DOCUMENT EXCERPT:
::::::::

Recon replaced the Access now at Orvis, right? They don't even have the Recon on the website yet but it's in the store. Just got my 9' 8wt Access about 6 months ago...figures.


Posted using Outdoor Hub Campfire


----------



## IGbullshark (Aug 10, 2012)

Yeah but which rod?


----------



## Rasper (Sep 6, 2012)

I just picked up an Echo Edge 9' 7wt.... already had an Echo Ion reel and Echo sphere floating streamer/nymphing line. I have some 10' sink tips and my girl just bought me the complete 5' airflo polyleader kit. Floating to 6.1ips. Can't wait to get out and give it a go. I'll mainly be using the 5' sink tips for spring and for summer bass. The 10' sink tips are for deep holes in winter.


----------



## rickerd (Jul 16, 2008)

get a 10 footer for these streams. trust me more forgiveness on feisty fish and a longer reach for high sticking.

I got the 10' 7wt Echo Ion a couple years back, it is perfect for our streams. Swinging, nymphing. My 9 year old was casting it well last Spring with a sinktip on it. This rod is made for our streams and fish.

::::::::

DATA SEGMENT:

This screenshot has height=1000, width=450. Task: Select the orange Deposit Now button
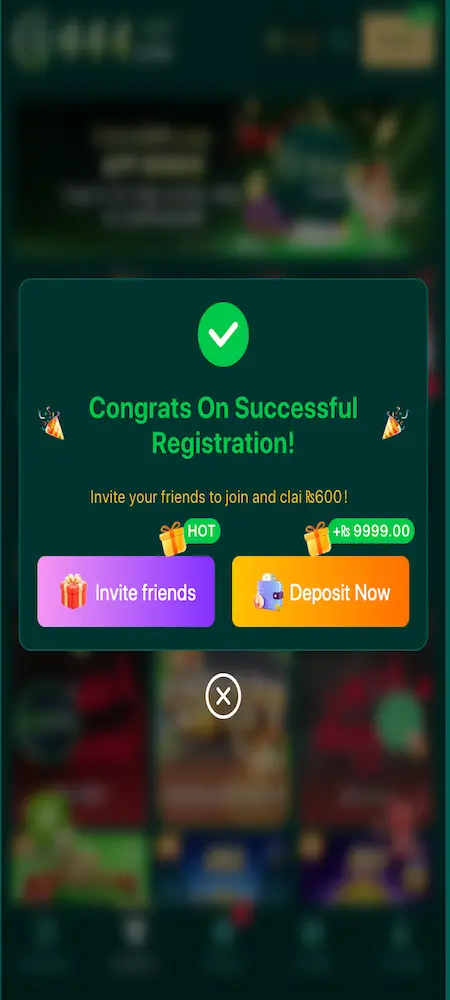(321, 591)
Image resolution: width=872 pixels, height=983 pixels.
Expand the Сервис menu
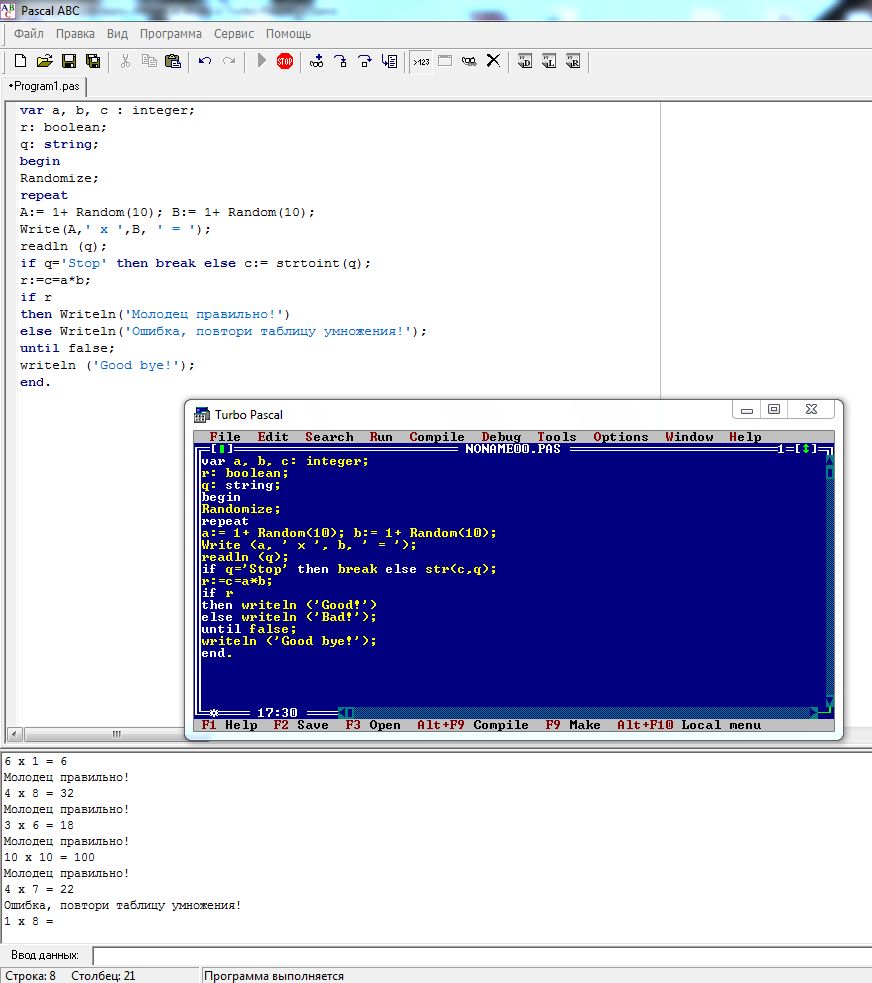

::::::::

THE TASKS:
A: In the fly rod thread, what are the 10' sink tips meant for?
B: Why does the fly rod thread recommend a 10-foot rod for these streams?
The data is unrelated to the fly rod thread.

LIST OF SOLUTIONS:
A: Deep holes in winter.

B: A 10-foot rod gives more forgiveness on feisty fish and a longer reach for high sticking.